Portman Group's Final Decision on BrewDog Announced
In a dramatic last minute stand-down the Portman Group’s panel have decided not to uphold the provisional ruling against three BrewDog beers. The u-turn means that BrewDog’s beers will not have to be removed from shop shelves and distribution in the UK and can remain for sale. The announcement follows a protracted 8 month battle between tiny Scottish brewery BrewDog and the Portman Group which is financially backed by the industry giants.
It is a victory for common sense, the intelligence of the consumer, small independent producers and freedom of speech; it is a victory that BrewDog had to fight tooth and nail for. We refused to roll-over and be bullied into changing our packaging by what is basically a cartel funded by our larger competitors. We were determined and stood our ground to keep our dream and our business alive.
With Punk IPA they decided that the phrase ‘this is an aggressive beer’ on the label described a flavour characteristic of the product and the phrase when read in context, clearly referred to the taste of the product. Yet remarkably only 3 weeks ago they held that this phrase ‘was more likely to apply to the drinker than the drink’ and would ‘encourage anti-social behaviour. This is a pretty drastic reversal in such a short space of time.
On Rip Tide they decided the phrase ‘twisted merciless stout’ was in keeping with the pirate and nautical theme of the label and a mere harmless hyperbole. Again backing down from their original position that the phrase would encourage both violence and anti-social behaviour.
On Hop Rocker they decided that the challenged text contained a light hearted description of the history of beer and our aspirations and that it was unlikely to be taken literally. This contradicted their conclusion from merely a few weeks earlier when they accused the label of implying that the product would enhance physical and mental capabilities.

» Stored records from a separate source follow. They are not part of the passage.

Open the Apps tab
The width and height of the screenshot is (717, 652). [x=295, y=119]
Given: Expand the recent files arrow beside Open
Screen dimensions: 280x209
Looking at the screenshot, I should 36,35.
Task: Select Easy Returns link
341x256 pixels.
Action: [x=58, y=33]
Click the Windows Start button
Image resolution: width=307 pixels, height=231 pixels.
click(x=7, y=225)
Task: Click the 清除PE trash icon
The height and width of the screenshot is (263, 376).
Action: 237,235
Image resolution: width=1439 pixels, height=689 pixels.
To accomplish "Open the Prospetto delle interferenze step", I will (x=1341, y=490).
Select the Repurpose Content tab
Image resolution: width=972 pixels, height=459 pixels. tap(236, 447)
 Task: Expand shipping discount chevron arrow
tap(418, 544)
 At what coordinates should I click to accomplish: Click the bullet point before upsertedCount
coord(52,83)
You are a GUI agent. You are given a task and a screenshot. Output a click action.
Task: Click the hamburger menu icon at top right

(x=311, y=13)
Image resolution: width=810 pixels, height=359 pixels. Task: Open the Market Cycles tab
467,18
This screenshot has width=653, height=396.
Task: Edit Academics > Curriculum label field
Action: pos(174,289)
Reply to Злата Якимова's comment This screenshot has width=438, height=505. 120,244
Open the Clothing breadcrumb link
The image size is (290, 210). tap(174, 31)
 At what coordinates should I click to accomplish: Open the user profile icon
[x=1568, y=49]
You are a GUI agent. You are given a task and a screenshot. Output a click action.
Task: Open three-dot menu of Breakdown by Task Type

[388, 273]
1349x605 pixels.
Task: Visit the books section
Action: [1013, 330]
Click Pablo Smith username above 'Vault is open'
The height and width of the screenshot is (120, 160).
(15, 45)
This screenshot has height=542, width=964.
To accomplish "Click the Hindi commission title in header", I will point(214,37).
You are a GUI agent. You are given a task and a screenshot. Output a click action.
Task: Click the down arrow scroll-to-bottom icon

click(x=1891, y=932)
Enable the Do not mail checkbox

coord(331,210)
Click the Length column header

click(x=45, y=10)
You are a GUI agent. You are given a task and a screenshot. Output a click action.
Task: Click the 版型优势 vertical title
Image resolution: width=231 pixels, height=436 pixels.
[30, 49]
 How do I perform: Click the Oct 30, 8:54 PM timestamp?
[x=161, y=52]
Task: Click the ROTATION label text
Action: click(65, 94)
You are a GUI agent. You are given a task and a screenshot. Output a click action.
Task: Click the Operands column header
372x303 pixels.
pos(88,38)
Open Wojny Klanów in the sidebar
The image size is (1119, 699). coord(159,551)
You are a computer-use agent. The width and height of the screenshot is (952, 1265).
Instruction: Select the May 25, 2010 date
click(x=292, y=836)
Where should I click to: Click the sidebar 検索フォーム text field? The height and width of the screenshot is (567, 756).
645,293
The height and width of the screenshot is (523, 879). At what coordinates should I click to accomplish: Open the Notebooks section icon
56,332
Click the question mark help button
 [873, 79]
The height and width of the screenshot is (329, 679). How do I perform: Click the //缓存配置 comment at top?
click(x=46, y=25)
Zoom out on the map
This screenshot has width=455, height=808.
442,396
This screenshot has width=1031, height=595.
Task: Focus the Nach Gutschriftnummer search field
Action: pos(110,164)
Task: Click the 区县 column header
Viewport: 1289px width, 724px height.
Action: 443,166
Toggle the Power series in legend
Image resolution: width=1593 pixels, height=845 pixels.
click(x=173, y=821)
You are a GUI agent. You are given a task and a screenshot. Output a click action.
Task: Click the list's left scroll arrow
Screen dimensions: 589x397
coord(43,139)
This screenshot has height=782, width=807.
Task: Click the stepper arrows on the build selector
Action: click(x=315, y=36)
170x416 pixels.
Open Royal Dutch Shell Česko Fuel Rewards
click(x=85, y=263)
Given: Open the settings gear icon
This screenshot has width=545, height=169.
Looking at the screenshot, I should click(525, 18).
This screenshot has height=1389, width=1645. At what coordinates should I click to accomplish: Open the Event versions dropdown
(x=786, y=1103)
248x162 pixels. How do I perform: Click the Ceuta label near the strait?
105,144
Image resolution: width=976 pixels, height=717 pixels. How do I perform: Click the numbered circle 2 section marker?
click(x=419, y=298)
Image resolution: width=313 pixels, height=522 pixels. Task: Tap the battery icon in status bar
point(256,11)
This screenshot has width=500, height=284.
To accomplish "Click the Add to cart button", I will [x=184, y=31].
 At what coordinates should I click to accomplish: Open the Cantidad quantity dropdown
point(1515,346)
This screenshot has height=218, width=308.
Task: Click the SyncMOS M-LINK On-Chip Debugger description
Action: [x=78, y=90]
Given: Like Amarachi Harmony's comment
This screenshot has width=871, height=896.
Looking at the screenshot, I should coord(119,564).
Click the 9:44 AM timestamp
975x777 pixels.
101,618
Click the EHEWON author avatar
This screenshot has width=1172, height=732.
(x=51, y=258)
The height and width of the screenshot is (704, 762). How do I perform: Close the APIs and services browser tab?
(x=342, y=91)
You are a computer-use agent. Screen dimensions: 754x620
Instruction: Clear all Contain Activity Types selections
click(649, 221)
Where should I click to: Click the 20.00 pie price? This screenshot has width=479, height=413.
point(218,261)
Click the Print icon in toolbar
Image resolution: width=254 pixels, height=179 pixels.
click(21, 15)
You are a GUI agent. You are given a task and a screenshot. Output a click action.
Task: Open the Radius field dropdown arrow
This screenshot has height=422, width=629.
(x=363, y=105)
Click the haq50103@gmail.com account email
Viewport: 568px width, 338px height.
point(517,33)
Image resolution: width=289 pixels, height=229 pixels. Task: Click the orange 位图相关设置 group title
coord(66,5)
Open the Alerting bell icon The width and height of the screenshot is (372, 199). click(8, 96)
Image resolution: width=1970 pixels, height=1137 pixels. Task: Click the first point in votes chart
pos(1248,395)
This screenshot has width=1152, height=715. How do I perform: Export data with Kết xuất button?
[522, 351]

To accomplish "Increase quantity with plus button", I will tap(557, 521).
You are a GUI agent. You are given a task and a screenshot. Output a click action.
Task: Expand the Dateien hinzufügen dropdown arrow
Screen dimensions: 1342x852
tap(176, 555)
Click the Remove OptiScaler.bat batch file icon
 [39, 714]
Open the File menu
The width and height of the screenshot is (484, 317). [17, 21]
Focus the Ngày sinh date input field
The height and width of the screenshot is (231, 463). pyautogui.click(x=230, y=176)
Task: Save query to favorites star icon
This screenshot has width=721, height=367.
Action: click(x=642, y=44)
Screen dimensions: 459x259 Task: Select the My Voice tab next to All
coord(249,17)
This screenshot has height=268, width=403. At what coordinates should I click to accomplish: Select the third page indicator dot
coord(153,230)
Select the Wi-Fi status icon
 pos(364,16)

Hopefully the Portman Group will now take a serious look at its remit and how it operates. It remains completely toothless in the face of the real issues and problems, which underpin irresponsible alcohol consumption in the UK. Consequently it turned its attentions to what they must have perceived as an easier target, a small artisan producer they could make a public stand against, we are glad we have proved this assumption emphatically wrong. We have always insisted all along that their complaints against BrewDog were only serving to justify their own, now seemingly pathetic, existence.
It would be interesting to know how much money was wasted in the Portman Group’s inexcusable case against BrewDog. I am confident this money could have been put to much better use to promote and educate consumers about responsible consumption. As a body, which claims to act in the public interest, perhaps the Portman Group should be accountable for how they use their vast budget.
What is also striking is the just how unnecessary the whole thing was. Surely it des not take eight months and tens of thousands of pounds to figure out the text on the back of the Hop Rocker label was a ‘light hearted description and not meant to be taken literally”. Any person with an IQ higher than that of a garden gnome would come to this conclusion pretty quickly on seeing the product.
We feel our victory, and the fact we were determined to stand our ground sends a strong message out about BrewDog to the rest of the sleepy, stuffy and mediocre UK brewing industry. If the result means that the Portman Group does not unjustifiably bully another independent producer then all the effort was worthwhile.
We are off to drink Punk IPA and watch Star Wars; Natalie is still our favourite Portman.